The title above is a shortened version of a longer description often applied to the remarkable woman who is the subject of this article:
The Woman Who Was Ahead of the Women Who Were Ahead of Their Time.
Most people who have read about the Women’s Suffrage Movement of the late 19th and early 20th centuries have heard the names Susan B. Anthony and Elizabeth Cady Stanton. I doubt if many have ever heard the name Matilda Joslyn Gage. But she was an early voice in the women’s rights movement, and her name was well known at that time. In fact, the three of them…Anthony, Stanton and Gage…were known as “The Triumvirate.” They were the founders of the National Woman Suffrage Association and co-editors of a book titled The History of Woman Suffrage. You can read it free here on Gutenberg Press:
How could it be that such a prominent figure has been omitted from our history? You might well ask the same question about Robert Green Ingersoll, a wildly popular orator, writer and debater in those same times.

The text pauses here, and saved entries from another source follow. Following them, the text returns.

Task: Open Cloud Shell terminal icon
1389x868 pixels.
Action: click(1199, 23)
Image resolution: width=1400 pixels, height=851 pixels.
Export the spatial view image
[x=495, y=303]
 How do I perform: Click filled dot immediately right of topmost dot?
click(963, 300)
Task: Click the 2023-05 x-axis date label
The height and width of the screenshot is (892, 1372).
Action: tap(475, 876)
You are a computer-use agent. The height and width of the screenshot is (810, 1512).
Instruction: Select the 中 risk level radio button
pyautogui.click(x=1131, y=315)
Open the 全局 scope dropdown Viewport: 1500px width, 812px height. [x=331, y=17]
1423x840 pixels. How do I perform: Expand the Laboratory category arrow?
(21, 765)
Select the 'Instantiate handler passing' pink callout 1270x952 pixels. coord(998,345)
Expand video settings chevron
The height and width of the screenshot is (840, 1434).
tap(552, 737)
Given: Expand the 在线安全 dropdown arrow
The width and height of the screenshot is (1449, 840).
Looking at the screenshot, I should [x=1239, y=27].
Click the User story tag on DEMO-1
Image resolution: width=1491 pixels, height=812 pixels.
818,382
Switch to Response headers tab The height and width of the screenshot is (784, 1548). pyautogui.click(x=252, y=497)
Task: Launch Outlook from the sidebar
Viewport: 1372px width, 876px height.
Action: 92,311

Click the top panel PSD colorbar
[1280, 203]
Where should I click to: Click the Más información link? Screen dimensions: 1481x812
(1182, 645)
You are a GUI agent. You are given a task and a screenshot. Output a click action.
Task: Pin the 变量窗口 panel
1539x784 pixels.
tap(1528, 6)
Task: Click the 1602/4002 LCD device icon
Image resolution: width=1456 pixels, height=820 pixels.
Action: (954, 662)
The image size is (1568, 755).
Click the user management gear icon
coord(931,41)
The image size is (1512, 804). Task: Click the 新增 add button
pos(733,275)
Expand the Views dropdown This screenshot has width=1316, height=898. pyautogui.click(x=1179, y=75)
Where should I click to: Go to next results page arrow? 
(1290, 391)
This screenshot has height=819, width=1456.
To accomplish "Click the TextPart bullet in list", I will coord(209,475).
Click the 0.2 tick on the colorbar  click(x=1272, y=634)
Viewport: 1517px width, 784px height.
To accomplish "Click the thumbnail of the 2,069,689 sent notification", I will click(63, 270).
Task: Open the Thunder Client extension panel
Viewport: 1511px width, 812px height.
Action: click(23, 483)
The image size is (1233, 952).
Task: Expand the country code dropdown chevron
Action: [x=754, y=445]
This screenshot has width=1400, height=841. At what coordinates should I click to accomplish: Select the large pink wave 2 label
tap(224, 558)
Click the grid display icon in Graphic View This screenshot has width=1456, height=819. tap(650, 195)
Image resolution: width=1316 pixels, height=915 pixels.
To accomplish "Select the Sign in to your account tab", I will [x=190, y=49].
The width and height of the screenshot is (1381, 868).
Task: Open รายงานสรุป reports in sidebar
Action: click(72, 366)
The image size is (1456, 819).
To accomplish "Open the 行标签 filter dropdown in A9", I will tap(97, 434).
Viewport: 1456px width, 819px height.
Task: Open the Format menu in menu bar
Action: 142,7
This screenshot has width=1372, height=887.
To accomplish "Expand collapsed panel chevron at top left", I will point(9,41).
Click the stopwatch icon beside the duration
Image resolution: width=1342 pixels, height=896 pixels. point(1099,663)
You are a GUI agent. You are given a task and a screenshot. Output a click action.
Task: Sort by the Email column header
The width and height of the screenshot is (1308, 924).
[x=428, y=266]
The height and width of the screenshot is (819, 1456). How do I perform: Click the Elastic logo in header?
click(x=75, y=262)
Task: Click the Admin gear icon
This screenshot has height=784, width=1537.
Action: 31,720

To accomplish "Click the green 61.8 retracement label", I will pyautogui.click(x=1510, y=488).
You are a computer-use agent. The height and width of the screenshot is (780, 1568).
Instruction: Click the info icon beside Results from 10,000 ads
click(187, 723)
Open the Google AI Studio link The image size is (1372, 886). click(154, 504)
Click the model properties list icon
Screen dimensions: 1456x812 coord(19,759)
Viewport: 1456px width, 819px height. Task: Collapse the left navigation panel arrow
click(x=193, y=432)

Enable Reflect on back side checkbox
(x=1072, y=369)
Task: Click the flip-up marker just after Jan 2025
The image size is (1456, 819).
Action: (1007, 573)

Ingersoll and Gage have one common characteristic: They were both ardent advocates of “Freethought,” and outspoken critics of Christianity. I think it is reasonable to speculate that the writers of history texts for our schools were deliberate in their efforts to suppress any recognition of these two individuals…and they were so successful that both of them are unknown to the vast majority of US citizens to this day. In recent years organizations like the Center for Inquiry have resurrected both Ingersoll and Gage, and historical buildings associated with both of them are part of the Freethought Trail in upstate New York.
Ingersoll (b. 1833, d. 1899) and Gage (b. 1824, d. 1898) were contemporaries. They must have known about each other, but I can find no record of any meeting between them. Ingersoll’s takedown of Christianity has been documented here in several articles. Until now, Gage’s equally outspoken criticism has not. It is time to let the world know about this remarkable woman. In 1890, at the founding convention of the Woman’s National Liberal Union, an organization founded by Gage to challenge the religious powers in the country, she let them have it with both barrels:
It is the church and not the state to which the teaching of woman’s inferiority is due; it is the church which primarily commanded the obedience of woman to man. It is the church which stamps with religious authority the political and domestic degradation of woman; it is the church which placed itself in opposition to all efforts looking towards her enfranchisement and it has done this under professed divine authority and wherever we find laws of the state bearing with greater hardships upon woman than upon man, we shall ever find them due to the teachings of the church.
Here is an excerpt from the preface:
This work explains itself and is given to the world because it is needed. Tired of the obtuseness of Church and State; indignant at the injustice of both towards woman; at the wrongs inflicted upon one-half of humanity by the other half in the name of religion; finding appeal and argument alike met by the assertion that God designed the subjection of woman, and yet that her position had been higher under Christianity than ever before: Continually hearing these statements, and knowing them to be false, I refuted them in a slight résumé of the subject at the annual convention of the National Woman Suffrage Association, Washington, D. C., 1878.
There is a lot more to say about this remarkable woman…and her husband. During and after the Civil War, they were activist abolitionists who used their house as a shelter and refuge for escaping slaves, as part of the Underground Railroad.
It is a shame that people like Matilda Joslyn Gage and Robert Green Ingersoll are not revered as the national heroes that they certainly are.